Recent Updates in Life Settlement Market

As life settlement brokers, with our fingers on the pulse of the life settlement market, we are constantly asked what trends we seeing happening. Is the market getting stronger? Are offers getting better? Is it a good time to sell a life insurance policy on the secondary market. This is a brief update on some of the trends we are seeing out in the marketplace.

1) New buyers are coming to the table. We see a lot of interest from retail investors looking to get into the space and asking how they can best do that. We spend a lot of time educating life settlement investors about various options for life settlement investments and then referring them to the appropriate 3rd parties that work with life settlement investors. These could include fractional life settlement companies, life settlement investment funds or even life settlement providers that work directly with buyers.

2) Aside from retail buyers, we are seeing new capital in the marketplace. Both from established sources that have new money and new players. This certainly bodes well for those trying to sell their life insurance policies as it offers new capital, more competition among buyers and ultimately better offers. However, the life expectancies coming in with cases are still a challenge. With the relatively new life expectancy tables from LE Providers we are seeing long LE's get in the way of deals or pricing policies well.

3) We are seeing policies of all shapes and sizes. Life settlements, once the domain, solely of the high net worth policy owners and their large policies, are now getting interest from those with small face policies as well. We see loads and loads of small face policies (<$500k). We can work with policies down to $100k, but below that don't have a market. Unfortunately, we get many requests from folks with policies in the sub $100k range that just don't have market.

4) We are seeing a number of players focused on short LE policies and viaticals.
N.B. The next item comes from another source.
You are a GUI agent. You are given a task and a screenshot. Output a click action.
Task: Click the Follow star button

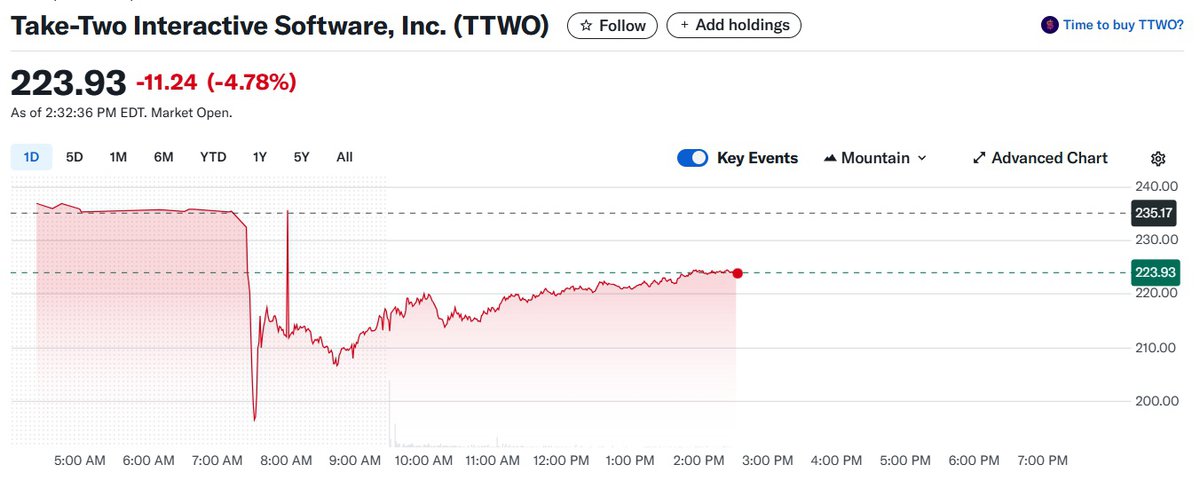click(x=612, y=25)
Obviously, these are safer investments because the life expectancy with advanced, terminal illness is more predictable than say someone who's 10 year+ LE is based on age alone. However, due to a lot investment fund prospectuses the insureds must still be at least 65 years old. For those less than 65 years old, we do have smaller niche buyers.

5) Expectations - We get many calls for individuals that want to sell their policies but have very unrealistic expectations. For example, we recently got a call from someone that wouldn't consider selling their $1.2mm policy unless we could assure them that they would get at least $800,000 to $900,000. This is highly unrealistic. Not only do the numbers have to make sense for the buyer, but the seller must understand that their are market forces at work too. A policy is only worth as much as a willing buyer is agreeable to paying a willing seller. When those two parties don't have some common ground there is no market. Unfortunately, many sellers have unrealistic expectations and that prevents them from being able to sell a policy. We always try to provide sellers with a reasonable expectation of what a policy is worth and what the market will most likeley bare.

6) We've seen a lot less interest from insurance agents in terms of participating in life settlement transactions. Perhaps the lack of easy money that was previously available or narrower buying boxes discourages them? Nonetheless, we don't see as many insurance agents looking for life settlement opportunities as before, which is unfortunate since that means their clients aren't aware of the option.